* Start *
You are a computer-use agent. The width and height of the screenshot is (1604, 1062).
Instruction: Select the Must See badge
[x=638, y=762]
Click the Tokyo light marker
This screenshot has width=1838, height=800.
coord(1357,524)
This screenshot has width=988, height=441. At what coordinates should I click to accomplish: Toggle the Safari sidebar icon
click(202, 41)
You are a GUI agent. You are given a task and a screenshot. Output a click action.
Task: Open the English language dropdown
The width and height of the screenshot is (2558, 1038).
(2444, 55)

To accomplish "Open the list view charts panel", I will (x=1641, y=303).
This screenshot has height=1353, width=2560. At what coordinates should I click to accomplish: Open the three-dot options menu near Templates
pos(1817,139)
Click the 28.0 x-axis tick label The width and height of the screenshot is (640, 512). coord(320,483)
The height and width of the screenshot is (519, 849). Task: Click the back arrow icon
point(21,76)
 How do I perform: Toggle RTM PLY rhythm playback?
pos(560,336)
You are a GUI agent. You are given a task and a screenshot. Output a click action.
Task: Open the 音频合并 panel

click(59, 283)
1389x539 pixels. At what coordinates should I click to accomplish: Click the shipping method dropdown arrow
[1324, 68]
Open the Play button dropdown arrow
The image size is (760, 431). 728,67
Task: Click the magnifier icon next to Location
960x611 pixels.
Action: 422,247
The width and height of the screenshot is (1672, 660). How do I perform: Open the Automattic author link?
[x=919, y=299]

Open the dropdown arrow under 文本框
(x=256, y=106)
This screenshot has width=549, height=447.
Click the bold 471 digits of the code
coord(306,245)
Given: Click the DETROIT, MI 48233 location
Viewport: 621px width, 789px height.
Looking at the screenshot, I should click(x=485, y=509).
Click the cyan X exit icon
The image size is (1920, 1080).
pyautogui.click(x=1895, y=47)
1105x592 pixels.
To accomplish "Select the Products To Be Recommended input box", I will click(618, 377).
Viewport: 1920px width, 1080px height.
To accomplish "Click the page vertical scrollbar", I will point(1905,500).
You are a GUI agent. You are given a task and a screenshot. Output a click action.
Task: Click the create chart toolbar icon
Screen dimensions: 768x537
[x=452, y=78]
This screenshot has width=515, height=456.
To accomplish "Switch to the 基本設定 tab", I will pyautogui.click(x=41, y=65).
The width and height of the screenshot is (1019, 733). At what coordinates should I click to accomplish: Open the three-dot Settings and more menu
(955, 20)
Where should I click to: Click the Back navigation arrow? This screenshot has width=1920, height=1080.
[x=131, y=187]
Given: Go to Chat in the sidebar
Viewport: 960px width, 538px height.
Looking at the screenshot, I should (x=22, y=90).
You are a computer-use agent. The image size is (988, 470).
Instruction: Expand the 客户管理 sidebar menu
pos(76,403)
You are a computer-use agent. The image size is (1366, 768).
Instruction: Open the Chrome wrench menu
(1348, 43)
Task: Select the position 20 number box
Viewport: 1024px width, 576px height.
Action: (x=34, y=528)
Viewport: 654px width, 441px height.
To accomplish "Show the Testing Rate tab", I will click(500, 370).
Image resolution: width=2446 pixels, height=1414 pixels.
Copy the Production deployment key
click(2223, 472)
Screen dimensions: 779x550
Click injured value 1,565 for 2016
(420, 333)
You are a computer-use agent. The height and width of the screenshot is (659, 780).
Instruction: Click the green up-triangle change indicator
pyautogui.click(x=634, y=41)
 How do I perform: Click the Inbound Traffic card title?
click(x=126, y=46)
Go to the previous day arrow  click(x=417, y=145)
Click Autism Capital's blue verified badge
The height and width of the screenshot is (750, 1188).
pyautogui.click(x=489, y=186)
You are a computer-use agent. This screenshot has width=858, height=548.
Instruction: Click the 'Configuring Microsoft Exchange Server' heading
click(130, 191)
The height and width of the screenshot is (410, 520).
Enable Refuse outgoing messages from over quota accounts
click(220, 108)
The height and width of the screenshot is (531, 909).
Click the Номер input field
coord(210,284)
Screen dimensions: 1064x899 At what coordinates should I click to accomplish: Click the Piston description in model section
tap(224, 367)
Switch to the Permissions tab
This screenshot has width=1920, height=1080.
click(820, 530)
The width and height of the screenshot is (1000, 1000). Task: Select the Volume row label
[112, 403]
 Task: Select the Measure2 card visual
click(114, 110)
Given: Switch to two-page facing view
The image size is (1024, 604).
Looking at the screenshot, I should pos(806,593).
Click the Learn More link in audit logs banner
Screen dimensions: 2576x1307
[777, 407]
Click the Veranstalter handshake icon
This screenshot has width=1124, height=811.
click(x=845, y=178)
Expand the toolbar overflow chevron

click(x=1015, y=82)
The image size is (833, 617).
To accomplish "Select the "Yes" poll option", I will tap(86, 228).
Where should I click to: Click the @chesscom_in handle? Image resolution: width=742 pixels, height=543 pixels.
* End *
◆ DO THIS
Quote the rows exactly as they appear, starting at the line that contains "Click the Learn" and ending at the last line of the rows.

◆ PROBLEM SOLUTION
Click the Learn More link in audit logs banner
Screen dimensions: 2576x1307
[777, 407]
Click the Veranstalter handshake icon
This screenshot has width=1124, height=811.
click(x=845, y=178)
Expand the toolbar overflow chevron

click(x=1015, y=82)
The image size is (833, 617).
To accomplish "Select the "Yes" poll option", I will tap(86, 228).
Where should I click to: Click the @chesscom_in handle? Image resolution: width=742 pixels, height=543 pixels.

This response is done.